• **Work instructions**
From the line with "Screenshot is 1540x2403." to the last line of the data below, repeat every line exactly and add nothing.

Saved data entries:
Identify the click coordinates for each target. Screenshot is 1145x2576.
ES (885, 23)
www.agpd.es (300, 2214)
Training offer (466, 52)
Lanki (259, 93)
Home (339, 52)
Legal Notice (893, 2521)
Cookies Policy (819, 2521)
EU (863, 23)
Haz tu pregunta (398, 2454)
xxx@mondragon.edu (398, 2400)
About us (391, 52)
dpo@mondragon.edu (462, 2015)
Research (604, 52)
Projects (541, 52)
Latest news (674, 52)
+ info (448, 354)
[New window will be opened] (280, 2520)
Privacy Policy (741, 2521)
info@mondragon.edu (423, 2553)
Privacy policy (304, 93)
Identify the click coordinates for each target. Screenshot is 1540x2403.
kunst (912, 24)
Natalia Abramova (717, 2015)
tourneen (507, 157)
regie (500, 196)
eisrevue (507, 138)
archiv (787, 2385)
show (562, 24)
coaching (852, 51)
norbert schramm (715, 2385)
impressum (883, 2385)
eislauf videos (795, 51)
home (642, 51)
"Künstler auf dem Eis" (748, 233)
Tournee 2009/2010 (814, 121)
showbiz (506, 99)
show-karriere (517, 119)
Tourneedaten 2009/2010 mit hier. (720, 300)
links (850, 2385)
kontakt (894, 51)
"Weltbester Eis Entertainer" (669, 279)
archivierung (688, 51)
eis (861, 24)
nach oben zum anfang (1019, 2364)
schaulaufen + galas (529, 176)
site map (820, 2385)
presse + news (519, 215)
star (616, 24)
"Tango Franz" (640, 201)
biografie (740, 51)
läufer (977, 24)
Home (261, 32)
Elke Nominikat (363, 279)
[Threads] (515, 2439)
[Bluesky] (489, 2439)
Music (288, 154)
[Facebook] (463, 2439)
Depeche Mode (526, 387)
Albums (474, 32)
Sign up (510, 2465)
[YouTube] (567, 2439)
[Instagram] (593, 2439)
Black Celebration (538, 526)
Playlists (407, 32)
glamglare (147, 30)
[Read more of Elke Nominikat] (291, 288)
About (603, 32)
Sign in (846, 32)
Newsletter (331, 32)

• **Task answer**
Identify the click coordinates for each target. Screenshot is 1540x2403.
kunst (912, 24)
Natalia Abramova (717, 2015)
tourneen (507, 157)
regie (500, 196)
eisrevue (507, 138)
archiv (787, 2385)
show (562, 24)
coaching (852, 51)
norbert schramm (715, 2385)
impressum (883, 2385)
eislauf videos (795, 51)
home (642, 51)
"Künstler auf dem Eis" (748, 233)
Tournee 2009/2010 (814, 121)
showbiz (506, 99)
show-karriere (517, 119)
Tourneedaten 2009/2010 mit hier. (720, 300)
links (850, 2385)
kontakt (894, 51)
"Weltbester Eis Entertainer" (669, 279)
archivierung (688, 51)
eis (861, 24)
nach oben zum anfang (1019, 2364)
schaulaufen + galas (529, 176)
site map (820, 2385)
presse + news (519, 215)
star (616, 24)
"Tango Franz" (640, 201)
biografie (740, 51)
läufer (977, 24)
Home (261, 32)
Elke Nominikat (363, 279)
[Threads] (515, 2439)
[Bluesky] (489, 2439)
Music (288, 154)
[Facebook] (463, 2439)
Depeche Mode (526, 387)
Albums (474, 32)
Sign up (510, 2465)
[YouTube] (567, 2439)
[Instagram] (593, 2439)
Black Celebration (538, 526)
Playlists (407, 32)
glamglare (147, 30)
[Read more of Elke Nominikat] (291, 288)
About (603, 32)
Sign in (846, 32)
Newsletter (331, 32)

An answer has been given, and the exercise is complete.